--- start TASK INPUT ---
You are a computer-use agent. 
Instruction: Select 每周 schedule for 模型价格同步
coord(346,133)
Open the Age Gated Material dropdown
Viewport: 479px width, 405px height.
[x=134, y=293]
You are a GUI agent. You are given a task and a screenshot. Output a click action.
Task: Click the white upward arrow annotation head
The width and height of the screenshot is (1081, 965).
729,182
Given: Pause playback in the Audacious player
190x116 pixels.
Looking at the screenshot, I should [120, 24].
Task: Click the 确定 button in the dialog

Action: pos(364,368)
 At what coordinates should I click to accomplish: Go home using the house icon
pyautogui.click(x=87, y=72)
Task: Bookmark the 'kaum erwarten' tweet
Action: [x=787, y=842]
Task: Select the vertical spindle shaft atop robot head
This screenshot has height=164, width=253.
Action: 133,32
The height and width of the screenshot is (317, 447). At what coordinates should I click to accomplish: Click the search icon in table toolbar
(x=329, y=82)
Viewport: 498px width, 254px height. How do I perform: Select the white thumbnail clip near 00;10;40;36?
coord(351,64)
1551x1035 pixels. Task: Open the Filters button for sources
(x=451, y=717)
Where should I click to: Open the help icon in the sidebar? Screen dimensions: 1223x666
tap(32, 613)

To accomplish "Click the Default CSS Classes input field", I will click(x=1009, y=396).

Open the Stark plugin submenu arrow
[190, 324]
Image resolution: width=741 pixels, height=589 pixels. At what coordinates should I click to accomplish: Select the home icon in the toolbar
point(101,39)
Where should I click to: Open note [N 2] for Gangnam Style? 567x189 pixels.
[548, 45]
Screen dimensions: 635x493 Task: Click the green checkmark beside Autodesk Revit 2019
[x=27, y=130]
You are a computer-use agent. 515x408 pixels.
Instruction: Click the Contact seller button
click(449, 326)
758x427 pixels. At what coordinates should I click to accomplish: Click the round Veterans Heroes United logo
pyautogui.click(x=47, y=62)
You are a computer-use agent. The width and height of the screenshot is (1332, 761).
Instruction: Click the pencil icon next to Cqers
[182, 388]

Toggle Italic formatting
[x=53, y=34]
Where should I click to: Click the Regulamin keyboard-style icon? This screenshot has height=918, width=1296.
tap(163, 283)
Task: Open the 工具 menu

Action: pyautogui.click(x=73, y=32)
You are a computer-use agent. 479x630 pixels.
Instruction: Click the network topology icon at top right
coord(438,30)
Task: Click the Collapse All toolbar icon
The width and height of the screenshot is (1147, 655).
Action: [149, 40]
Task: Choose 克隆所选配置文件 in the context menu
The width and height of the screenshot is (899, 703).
--- end TASK INPUT ---
== GOAL OF THE EXERCISE ==
Identify each line in the items above that contains the word "Viewport", and copy those lines.

== SOLUTION BELOW ==
Viewport: 479px width, 405px height.
Viewport: 498px width, 254px height. How do I perform: Select the white thumbnail clip near 00;10;40;36?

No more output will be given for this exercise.